++++ DATA FOR REVIEW

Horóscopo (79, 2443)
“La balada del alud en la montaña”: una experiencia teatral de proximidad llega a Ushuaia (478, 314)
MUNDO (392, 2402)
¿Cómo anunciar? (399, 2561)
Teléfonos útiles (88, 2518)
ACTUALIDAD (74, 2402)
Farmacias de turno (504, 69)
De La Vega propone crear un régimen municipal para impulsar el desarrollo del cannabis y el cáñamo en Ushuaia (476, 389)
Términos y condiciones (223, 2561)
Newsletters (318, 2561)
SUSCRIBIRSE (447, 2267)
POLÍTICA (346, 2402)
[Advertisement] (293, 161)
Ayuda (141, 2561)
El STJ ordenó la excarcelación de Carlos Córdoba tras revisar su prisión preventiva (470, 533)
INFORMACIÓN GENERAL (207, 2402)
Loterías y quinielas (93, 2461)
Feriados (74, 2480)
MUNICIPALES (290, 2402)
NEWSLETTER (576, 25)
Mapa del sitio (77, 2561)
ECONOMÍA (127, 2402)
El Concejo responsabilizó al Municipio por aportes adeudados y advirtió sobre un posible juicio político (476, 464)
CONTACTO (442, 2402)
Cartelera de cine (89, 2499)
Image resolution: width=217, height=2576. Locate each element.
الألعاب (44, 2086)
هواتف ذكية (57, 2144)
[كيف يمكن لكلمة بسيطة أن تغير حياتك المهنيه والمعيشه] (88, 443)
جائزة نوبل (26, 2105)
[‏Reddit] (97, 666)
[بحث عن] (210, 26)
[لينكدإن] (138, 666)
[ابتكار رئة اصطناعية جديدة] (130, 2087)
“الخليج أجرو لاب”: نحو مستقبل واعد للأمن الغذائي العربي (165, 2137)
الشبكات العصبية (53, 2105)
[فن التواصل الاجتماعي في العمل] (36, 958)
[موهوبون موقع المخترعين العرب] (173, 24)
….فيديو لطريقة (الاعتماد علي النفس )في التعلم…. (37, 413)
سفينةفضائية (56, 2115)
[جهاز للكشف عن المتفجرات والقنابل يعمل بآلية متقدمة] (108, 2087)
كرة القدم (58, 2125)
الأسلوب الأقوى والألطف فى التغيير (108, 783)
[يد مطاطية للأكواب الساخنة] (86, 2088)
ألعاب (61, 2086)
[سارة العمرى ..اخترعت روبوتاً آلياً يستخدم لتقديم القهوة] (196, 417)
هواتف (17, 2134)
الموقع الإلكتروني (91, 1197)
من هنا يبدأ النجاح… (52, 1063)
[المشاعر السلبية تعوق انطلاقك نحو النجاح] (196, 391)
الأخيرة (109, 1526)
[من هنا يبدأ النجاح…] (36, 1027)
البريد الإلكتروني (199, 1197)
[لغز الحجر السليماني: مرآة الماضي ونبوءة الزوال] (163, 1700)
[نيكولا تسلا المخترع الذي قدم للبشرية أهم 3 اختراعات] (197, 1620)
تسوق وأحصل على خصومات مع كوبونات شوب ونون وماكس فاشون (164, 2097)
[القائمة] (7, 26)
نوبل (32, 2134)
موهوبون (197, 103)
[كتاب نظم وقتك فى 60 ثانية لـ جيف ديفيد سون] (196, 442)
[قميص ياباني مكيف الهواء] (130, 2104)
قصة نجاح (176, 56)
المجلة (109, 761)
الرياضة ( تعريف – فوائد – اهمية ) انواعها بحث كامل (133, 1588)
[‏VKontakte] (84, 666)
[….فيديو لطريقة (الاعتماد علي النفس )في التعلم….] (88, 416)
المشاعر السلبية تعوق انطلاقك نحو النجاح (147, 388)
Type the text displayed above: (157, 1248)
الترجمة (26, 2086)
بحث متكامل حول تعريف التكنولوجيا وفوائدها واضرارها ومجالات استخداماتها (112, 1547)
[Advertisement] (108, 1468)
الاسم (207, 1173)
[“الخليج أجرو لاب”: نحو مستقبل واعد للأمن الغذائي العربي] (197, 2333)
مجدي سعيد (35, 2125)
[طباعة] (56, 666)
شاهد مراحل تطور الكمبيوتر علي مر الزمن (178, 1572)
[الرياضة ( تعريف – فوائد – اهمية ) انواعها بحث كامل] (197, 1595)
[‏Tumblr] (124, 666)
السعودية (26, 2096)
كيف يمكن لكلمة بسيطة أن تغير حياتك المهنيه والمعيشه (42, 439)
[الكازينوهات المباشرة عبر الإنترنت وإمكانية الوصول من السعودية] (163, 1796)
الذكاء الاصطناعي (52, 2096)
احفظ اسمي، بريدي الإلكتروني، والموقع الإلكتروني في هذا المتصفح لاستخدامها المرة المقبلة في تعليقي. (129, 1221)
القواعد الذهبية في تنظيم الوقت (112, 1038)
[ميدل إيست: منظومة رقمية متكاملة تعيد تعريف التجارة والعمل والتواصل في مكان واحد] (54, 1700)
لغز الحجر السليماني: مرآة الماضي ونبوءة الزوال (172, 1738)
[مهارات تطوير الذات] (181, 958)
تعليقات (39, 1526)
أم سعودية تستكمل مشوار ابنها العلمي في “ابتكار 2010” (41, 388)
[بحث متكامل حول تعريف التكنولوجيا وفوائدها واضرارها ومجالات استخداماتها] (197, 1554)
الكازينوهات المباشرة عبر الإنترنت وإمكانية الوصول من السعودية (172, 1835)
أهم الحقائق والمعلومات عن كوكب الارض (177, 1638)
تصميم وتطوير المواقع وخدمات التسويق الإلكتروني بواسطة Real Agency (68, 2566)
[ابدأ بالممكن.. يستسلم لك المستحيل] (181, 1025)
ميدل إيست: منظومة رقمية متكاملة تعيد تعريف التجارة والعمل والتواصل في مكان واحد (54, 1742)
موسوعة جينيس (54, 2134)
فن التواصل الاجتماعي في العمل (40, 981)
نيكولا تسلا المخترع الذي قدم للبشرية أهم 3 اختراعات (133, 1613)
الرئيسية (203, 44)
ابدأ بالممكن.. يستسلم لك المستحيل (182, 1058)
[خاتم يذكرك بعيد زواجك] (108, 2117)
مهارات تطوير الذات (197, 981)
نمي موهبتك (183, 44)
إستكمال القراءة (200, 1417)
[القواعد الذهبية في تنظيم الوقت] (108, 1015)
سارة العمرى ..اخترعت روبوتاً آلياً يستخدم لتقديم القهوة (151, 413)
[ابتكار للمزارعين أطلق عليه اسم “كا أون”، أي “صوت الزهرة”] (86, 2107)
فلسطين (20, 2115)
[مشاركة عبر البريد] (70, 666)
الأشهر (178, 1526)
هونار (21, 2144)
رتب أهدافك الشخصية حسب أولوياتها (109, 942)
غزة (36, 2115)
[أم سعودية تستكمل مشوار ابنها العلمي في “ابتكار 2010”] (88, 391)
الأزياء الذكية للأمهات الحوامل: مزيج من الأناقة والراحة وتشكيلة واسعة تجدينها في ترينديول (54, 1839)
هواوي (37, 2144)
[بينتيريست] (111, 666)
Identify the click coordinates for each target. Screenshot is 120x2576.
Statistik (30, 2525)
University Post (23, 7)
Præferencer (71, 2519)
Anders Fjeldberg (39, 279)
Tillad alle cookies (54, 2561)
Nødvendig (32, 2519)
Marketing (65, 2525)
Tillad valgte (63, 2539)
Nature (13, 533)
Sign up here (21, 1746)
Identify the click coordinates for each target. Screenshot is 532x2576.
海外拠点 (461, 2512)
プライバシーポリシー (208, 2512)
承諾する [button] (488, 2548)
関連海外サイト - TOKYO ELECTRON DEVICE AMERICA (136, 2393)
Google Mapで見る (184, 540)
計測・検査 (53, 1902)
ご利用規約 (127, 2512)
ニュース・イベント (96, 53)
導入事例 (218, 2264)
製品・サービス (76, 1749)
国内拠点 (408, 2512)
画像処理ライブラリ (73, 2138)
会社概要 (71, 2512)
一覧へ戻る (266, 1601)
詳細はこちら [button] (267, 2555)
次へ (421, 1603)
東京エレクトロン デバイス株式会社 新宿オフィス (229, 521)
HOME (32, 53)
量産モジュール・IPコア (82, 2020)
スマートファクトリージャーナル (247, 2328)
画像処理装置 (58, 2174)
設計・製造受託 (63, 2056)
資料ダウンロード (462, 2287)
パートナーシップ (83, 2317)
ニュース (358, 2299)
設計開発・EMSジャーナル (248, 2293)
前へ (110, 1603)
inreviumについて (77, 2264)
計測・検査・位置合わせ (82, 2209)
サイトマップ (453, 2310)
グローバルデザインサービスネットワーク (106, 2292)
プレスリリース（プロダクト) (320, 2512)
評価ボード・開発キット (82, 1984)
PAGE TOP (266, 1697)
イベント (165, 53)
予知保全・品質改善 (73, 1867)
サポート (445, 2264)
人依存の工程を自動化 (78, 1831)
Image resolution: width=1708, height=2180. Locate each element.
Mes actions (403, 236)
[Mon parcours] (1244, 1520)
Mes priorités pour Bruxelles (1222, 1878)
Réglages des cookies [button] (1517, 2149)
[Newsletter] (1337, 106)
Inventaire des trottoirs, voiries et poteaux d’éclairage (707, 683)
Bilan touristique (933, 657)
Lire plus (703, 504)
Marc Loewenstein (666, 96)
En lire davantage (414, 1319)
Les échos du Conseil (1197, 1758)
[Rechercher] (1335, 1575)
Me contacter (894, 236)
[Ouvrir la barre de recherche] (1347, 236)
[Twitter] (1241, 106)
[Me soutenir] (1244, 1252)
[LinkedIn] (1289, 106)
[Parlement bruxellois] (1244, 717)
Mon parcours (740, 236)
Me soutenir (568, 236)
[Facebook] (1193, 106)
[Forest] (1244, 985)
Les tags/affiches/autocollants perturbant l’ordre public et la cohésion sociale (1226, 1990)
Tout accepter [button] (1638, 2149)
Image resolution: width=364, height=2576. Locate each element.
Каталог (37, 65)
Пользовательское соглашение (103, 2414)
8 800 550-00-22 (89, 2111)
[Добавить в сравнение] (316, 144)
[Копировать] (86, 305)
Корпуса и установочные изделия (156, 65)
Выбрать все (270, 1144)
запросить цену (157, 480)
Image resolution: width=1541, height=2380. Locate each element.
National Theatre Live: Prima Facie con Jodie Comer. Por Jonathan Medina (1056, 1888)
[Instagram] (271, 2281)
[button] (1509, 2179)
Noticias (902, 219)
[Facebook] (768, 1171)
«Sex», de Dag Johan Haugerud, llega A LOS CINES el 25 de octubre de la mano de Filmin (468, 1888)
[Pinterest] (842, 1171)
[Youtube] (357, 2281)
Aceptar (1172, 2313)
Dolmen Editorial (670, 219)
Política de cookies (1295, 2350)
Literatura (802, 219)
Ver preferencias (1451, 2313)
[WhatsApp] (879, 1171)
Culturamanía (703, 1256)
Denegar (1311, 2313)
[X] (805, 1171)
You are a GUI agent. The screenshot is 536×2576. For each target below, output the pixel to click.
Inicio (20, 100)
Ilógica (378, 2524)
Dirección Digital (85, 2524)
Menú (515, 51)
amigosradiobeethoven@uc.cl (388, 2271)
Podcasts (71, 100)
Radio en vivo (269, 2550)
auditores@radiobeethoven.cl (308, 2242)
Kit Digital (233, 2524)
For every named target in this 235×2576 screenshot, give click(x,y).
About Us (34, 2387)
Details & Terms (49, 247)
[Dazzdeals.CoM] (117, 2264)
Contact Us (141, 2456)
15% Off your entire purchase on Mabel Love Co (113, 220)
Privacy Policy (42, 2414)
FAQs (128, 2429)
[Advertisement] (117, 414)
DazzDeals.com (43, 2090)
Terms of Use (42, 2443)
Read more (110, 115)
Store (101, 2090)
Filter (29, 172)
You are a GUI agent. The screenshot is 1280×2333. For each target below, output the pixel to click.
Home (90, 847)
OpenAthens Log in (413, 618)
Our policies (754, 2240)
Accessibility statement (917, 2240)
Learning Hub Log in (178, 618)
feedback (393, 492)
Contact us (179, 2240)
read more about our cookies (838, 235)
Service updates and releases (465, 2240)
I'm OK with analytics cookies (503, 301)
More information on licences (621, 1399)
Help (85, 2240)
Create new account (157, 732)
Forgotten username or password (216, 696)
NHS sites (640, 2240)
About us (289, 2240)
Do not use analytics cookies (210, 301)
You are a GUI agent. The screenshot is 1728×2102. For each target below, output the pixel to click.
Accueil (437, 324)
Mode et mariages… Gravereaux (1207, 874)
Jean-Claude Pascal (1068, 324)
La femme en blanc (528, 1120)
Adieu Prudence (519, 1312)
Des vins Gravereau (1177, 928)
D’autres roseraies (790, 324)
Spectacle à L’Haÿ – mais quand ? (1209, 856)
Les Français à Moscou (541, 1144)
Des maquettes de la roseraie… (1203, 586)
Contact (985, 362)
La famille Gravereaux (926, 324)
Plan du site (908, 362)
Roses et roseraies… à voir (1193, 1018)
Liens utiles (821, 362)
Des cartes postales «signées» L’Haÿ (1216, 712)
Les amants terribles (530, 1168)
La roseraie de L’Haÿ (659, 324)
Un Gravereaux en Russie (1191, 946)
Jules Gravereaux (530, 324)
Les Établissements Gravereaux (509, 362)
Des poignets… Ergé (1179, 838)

++++++++

YOUR TASK: List the lines of the material in which the word "فيديو" occurs.

EXERCISE OUTPUT:
….فيديو لطريقة (الاعتماد علي النفس )في التعلم…. (37, 413)
[….فيديو لطريقة (الاعتماد علي النفس )في التعلم….] (88, 416)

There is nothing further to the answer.